◆ Instructions to follow
Each record must be repeated exactly as it stands.

= Beginning of Section =

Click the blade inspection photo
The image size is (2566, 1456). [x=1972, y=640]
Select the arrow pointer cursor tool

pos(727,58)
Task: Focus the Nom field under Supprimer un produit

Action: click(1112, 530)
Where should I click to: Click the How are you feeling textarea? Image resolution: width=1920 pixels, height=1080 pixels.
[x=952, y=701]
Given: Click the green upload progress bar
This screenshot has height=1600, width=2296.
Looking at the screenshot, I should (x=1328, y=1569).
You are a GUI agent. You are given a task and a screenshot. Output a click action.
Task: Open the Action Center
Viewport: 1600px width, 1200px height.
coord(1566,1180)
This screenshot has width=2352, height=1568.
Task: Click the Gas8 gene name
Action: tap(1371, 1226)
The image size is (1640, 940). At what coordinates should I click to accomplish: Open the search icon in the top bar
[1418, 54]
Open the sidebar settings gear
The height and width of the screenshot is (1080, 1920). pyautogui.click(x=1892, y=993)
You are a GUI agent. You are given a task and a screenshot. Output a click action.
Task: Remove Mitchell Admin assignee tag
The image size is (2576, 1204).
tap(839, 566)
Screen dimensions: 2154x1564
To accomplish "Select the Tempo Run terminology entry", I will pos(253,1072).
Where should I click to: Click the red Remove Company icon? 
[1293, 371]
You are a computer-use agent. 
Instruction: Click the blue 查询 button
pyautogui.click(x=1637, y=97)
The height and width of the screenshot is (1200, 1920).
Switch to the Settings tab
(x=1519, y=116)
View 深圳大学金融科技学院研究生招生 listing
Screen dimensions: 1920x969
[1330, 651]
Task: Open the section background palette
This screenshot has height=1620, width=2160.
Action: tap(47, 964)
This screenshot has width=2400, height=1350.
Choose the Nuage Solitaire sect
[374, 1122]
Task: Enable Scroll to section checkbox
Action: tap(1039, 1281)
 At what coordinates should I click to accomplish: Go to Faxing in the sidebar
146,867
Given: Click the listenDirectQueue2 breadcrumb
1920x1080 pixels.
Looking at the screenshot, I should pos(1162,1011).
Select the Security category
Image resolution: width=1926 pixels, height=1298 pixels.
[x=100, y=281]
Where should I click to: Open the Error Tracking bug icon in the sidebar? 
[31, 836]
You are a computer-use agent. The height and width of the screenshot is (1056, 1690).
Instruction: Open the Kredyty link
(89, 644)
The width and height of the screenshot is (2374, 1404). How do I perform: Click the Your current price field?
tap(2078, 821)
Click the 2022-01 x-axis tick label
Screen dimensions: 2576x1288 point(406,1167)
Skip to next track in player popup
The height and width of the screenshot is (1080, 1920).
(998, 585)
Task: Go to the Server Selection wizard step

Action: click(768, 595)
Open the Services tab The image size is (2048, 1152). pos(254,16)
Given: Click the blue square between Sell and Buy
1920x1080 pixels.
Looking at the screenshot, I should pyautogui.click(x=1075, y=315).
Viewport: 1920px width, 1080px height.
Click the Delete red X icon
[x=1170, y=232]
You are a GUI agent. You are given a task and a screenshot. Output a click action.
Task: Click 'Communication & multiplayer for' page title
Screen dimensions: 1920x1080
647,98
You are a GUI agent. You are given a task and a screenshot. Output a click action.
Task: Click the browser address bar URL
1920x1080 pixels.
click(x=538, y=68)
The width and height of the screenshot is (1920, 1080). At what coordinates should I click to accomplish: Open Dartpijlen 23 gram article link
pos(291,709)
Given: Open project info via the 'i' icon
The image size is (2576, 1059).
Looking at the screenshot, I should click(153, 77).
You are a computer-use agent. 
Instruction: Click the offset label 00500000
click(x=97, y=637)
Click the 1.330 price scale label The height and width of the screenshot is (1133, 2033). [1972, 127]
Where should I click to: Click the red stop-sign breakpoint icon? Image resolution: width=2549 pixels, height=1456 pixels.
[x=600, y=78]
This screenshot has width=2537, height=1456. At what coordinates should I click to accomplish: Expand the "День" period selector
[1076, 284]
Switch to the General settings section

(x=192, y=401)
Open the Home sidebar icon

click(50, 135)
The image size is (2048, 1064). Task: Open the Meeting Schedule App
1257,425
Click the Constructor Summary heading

= End of Section =

◆ Solution for this task
Click the blade inspection photo
The image size is (2566, 1456). [x=1972, y=640]
Select the arrow pointer cursor tool

pos(727,58)
Task: Focus the Nom field under Supprimer un produit

Action: click(1112, 530)
Where should I click to: Click the How are you feeling textarea? Image resolution: width=1920 pixels, height=1080 pixels.
[x=952, y=701]
Given: Click the green upload progress bar
This screenshot has height=1600, width=2296.
Looking at the screenshot, I should (x=1328, y=1569).
You are a GUI agent. You are given a task and a screenshot. Output a click action.
Task: Open the Action Center
Viewport: 1600px width, 1200px height.
coord(1566,1180)
This screenshot has width=2352, height=1568.
Task: Click the Gas8 gene name
Action: tap(1371, 1226)
The image size is (1640, 940). At what coordinates should I click to accomplish: Open the search icon in the top bar
[1418, 54]
Open the sidebar settings gear
The height and width of the screenshot is (1080, 1920). pyautogui.click(x=1892, y=993)
You are a GUI agent. You are given a task and a screenshot. Output a click action.
Task: Remove Mitchell Admin assignee tag
The image size is (2576, 1204).
tap(839, 566)
Screen dimensions: 2154x1564
To accomplish "Select the Tempo Run terminology entry", I will pos(253,1072).
Where should I click to: Click the red Remove Company icon? 
[1293, 371]
You are a computer-use agent. 
Instruction: Click the blue 查询 button
pyautogui.click(x=1637, y=97)
The height and width of the screenshot is (1200, 1920).
Switch to the Settings tab
(x=1519, y=116)
View 深圳大学金融科技学院研究生招生 listing
Screen dimensions: 1920x969
[1330, 651]
Task: Open the section background palette
This screenshot has height=1620, width=2160.
Action: tap(47, 964)
This screenshot has width=2400, height=1350.
Choose the Nuage Solitaire sect
[374, 1122]
Task: Enable Scroll to section checkbox
Action: tap(1039, 1281)
 At what coordinates should I click to accomplish: Go to Faxing in the sidebar
146,867
Given: Click the listenDirectQueue2 breadcrumb
1920x1080 pixels.
Looking at the screenshot, I should pos(1162,1011).
Select the Security category
Image resolution: width=1926 pixels, height=1298 pixels.
[x=100, y=281]
Where should I click to: Open the Error Tracking bug icon in the sidebar? 
[31, 836]
You are a computer-use agent. The height and width of the screenshot is (1056, 1690).
Instruction: Open the Kredyty link
(89, 644)
The width and height of the screenshot is (2374, 1404). How do I perform: Click the Your current price field?
tap(2078, 821)
Click the 2022-01 x-axis tick label
Screen dimensions: 2576x1288 point(406,1167)
Skip to next track in player popup
The height and width of the screenshot is (1080, 1920).
(998, 585)
Task: Go to the Server Selection wizard step

Action: click(768, 595)
Open the Services tab The image size is (2048, 1152). pos(254,16)
Given: Click the blue square between Sell and Buy
1920x1080 pixels.
Looking at the screenshot, I should pyautogui.click(x=1075, y=315).
Viewport: 1920px width, 1080px height.
Click the Delete red X icon
[x=1170, y=232]
You are a GUI agent. You are given a task and a screenshot. Output a click action.
Task: Click 'Communication & multiplayer for' page title
Screen dimensions: 1920x1080
647,98
You are a GUI agent. You are given a task and a screenshot. Output a click action.
Task: Click the browser address bar URL
1920x1080 pixels.
click(x=538, y=68)
The width and height of the screenshot is (1920, 1080). At what coordinates should I click to accomplish: Open Dartpijlen 23 gram article link
pos(291,709)
Given: Open project info via the 'i' icon
The image size is (2576, 1059).
Looking at the screenshot, I should click(153, 77).
You are a computer-use agent. 
Instruction: Click the offset label 00500000
click(x=97, y=637)
Click the 1.330 price scale label The height and width of the screenshot is (1133, 2033). [1972, 127]
Where should I click to: Click the red stop-sign breakpoint icon? Image resolution: width=2549 pixels, height=1456 pixels.
[x=600, y=78]
This screenshot has width=2537, height=1456. At what coordinates should I click to accomplish: Expand the "День" period selector
[1076, 284]
Switch to the General settings section

(x=192, y=401)
Open the Home sidebar icon

click(50, 135)
The image size is (2048, 1064). Task: Open the Meeting Schedule App
1257,425
Click the Constructor Summary heading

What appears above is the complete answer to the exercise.